С трудом, хриплым голосом я ответил:
— Да, там жемчужина. Жемчужинка для твоей бабушки .
«Сколько лет будет Мики, когда посланец выйдет из капсулы? Надо полагать, пара десятков лет пройдет. Конечно же меня в живых уже не будет. То будет время Мики и ее сверстников. Но не в этом дело. Я понял главное: Аки действительно любил Миа.
— Какая красивая! Да, дедушка?
В лице внучки будто бы на мгновение появлялись и исчезали черты Миа.
Блистая всеми цветами радуги, жемчужина, падая, казалось, оставляла после себя другие жемчужинки.
Лицо Аки искривилось, он пытался широко раскрыть рот.
Первая жемчужина достигла края капсулы и вместе с другими, парившими выше, образовала диадему.
То была жемчужина, которую Аки взял с собой в капсулу. Жемчужинка для Миа!
— Красотища какая! — воскликнула внучка.
Да... И я так думаю.
Юко Ямао.
Перспектива
[61]
Здесь приводятся фрагменты неоконченной повести. Она состоит из нескольких коротких глав и не имеет четкой композиции. Некоторые предполагавшиеся главы пропущены. Завершенная повесть должна назваться «Перспектива» — так сказал мне как-то человек, являющийся ее Автором.

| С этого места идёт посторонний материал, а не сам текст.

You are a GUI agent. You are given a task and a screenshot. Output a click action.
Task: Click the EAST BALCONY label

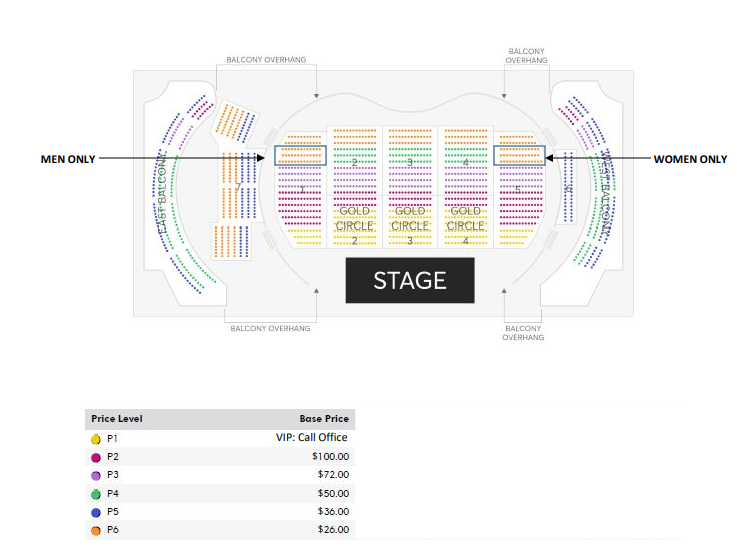tap(163, 194)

Впрочем, я мало что знаю об этом человеке. Раз в неделю я встречалась и говорила с ним, но продолжалось это всего-навсего около месяца, да и темы наших бесед всегда ограничивались повестью, которую он тогда писал (мне от начала и до конца отводилась только роль слушательницы). Я не знаю ни его настоящего имени, ни адреса, не знаю, был ли он профессиональным писателем. Словом, этот человек существовал для меня только как Автор повести, и никак иначе.
Возможно, такое утверждение покажется банальностью, но эта рукопись как бы и есть его лицо.

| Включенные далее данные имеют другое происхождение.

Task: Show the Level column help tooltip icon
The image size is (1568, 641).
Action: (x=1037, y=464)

«Колбасная Вселенная» (так назвали этот мир его обитатели) существует внутри цилиндрической башни, у которой нет ни дна, ни макушки. Внутри башня полая, на ее стенах расположено бесчисленное количество кольцеобразных галерей, которые повторяются через определенные промежутки по всей высоте башни. Все галереи имеют совершенно одинаковое устройство, так что, сколько ни изучай башню, сверху вниз или снизу вверх, не найдешь между ними ни малейшего различия.

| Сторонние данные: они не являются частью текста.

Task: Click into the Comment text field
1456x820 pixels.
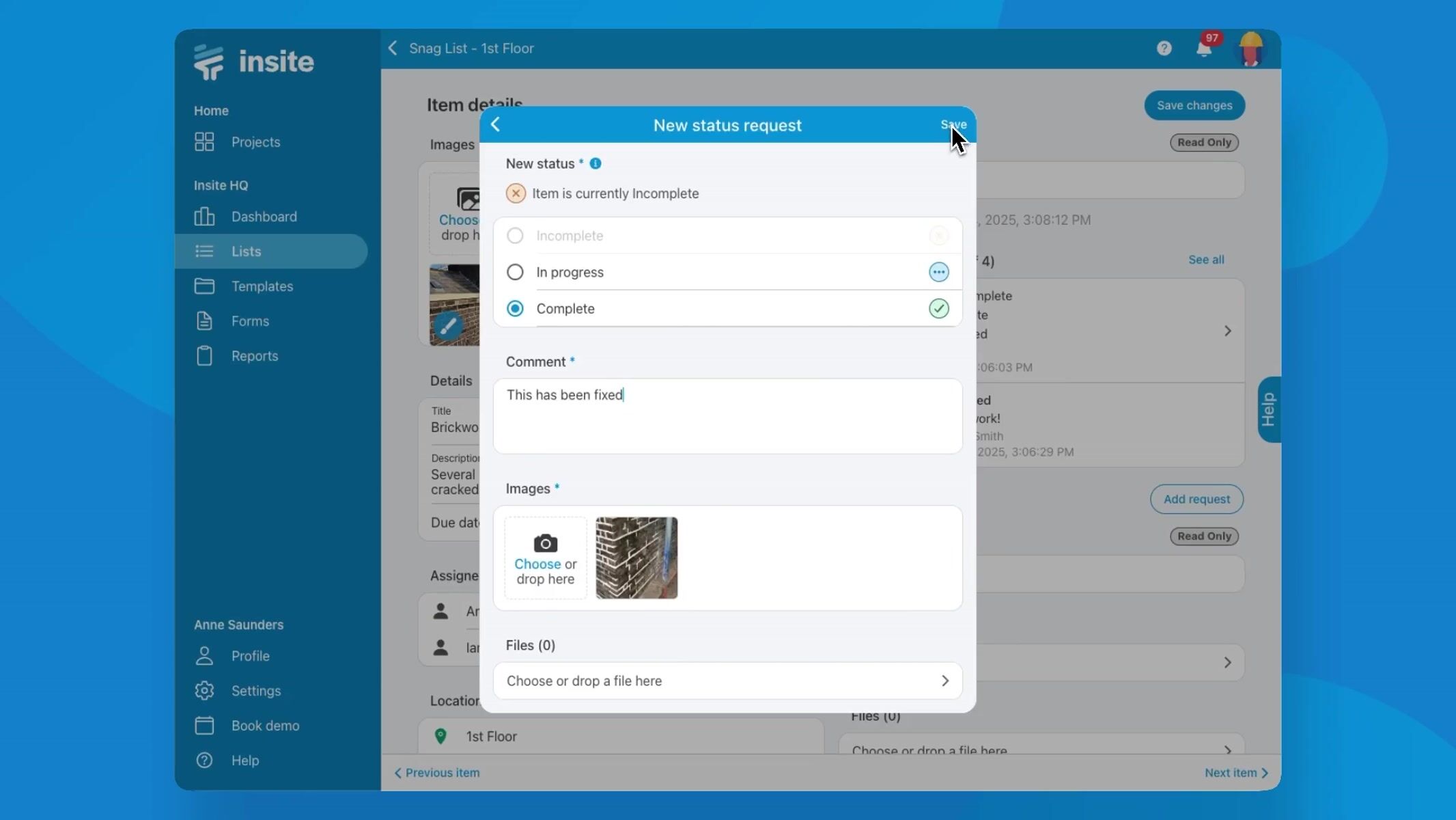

И галереи, и внутренняя стена башни (т.е. Вселенной) сложены из стертого временем темно-серого камня. В каждой из галерей живет около ста человек, которые всю свою жизнь проводят в этой каменной Вселенной. Галереи сообщаются между собой веревочными лестницами, переброшенными через перила, но лестницы, — их долгие годы никто не чинил — местами прогнили, так что обитатели разных галерей практически не поддерживают связей друг с другом.